Written instruction. Put each line of the records below into a Markdown table with the columns No. and Line, numbering the rows and skipping blank lines. Leave the pictures out.

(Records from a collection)
**********
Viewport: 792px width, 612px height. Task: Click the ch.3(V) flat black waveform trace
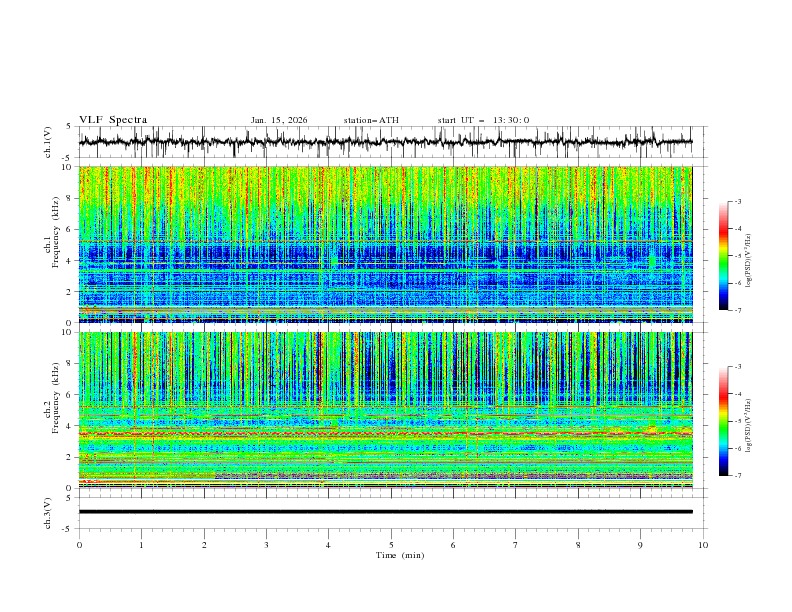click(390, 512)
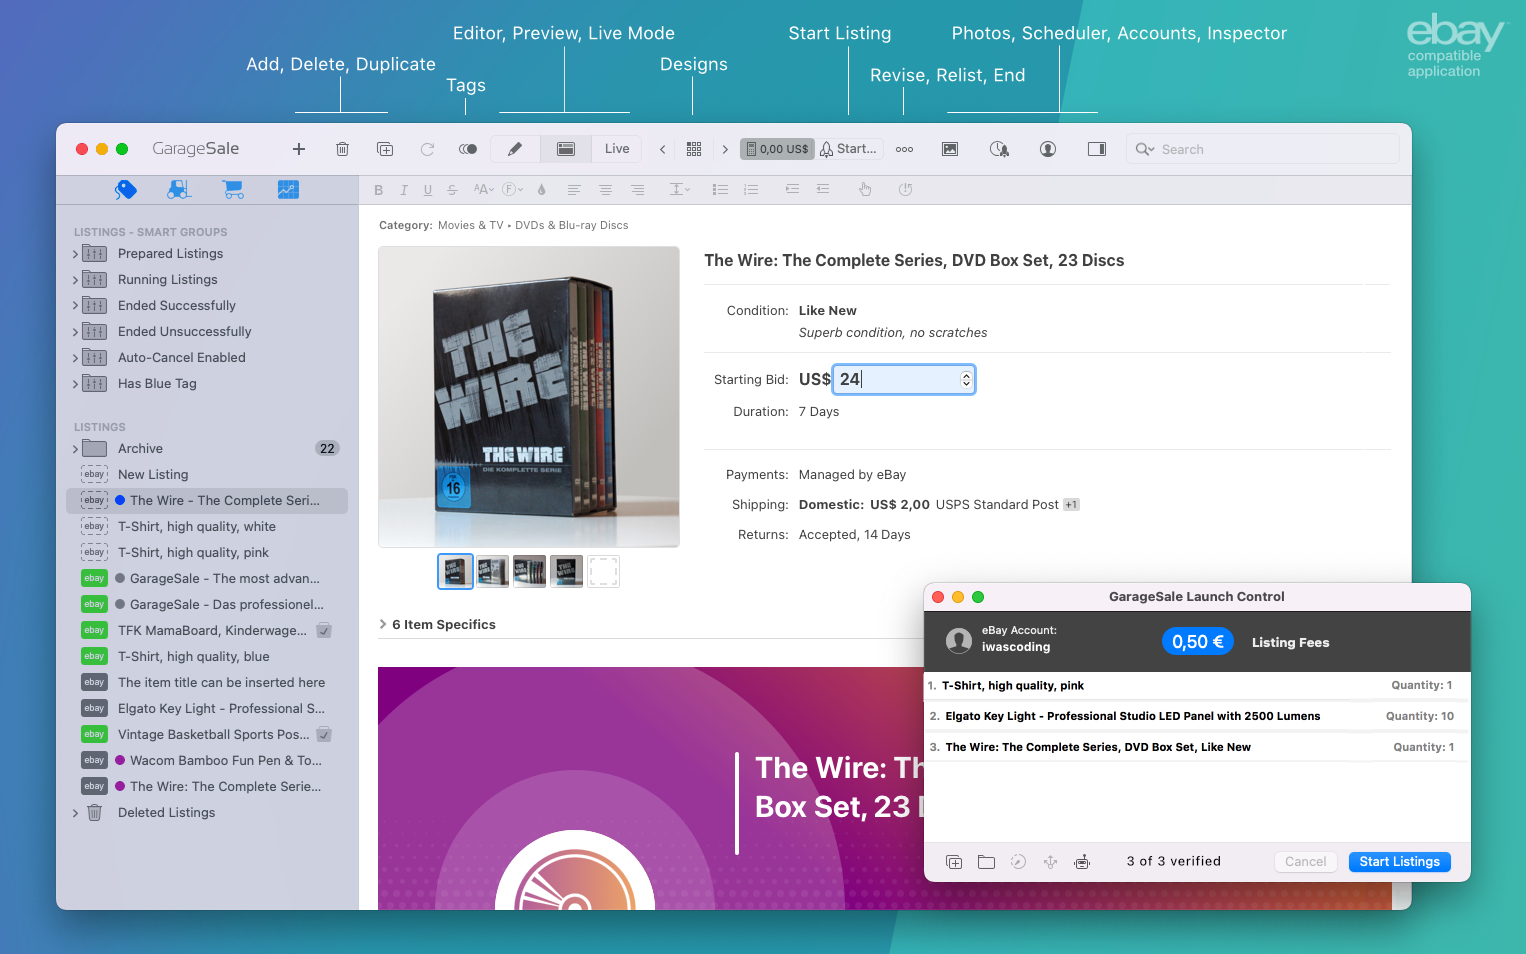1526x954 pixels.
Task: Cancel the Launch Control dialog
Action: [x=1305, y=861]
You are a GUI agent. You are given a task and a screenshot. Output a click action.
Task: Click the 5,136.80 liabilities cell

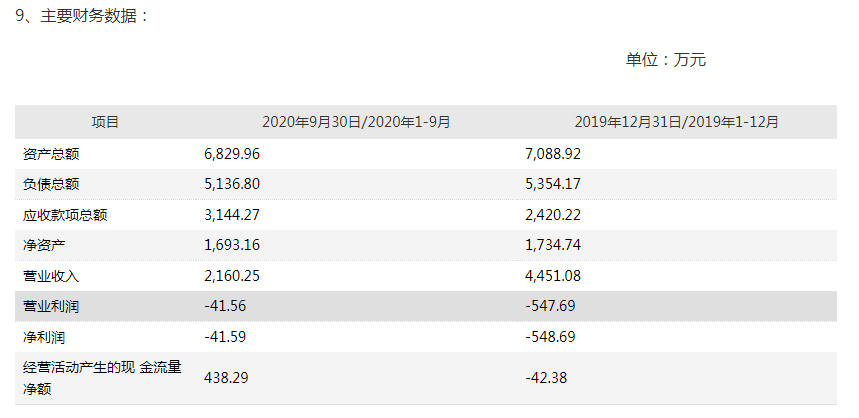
**********
Correct output.
| No. | Line |
|---|---|
| 1 | Viewport: 792px width, 612px height. Task: Click the ch.3(V) flat black waveform trace |
| 2 | click(390, 512) |
| 3 | 1526x954 pixels. |
| 4 | Task: Cancel the Launch Control dialog |
| 5 | Action: [x=1305, y=861] |
| 6 | You are a GUI agent. You are given a task and a screenshot. Output a click action. |
| 7 | Task: Click the 5,136.80 liabilities cell |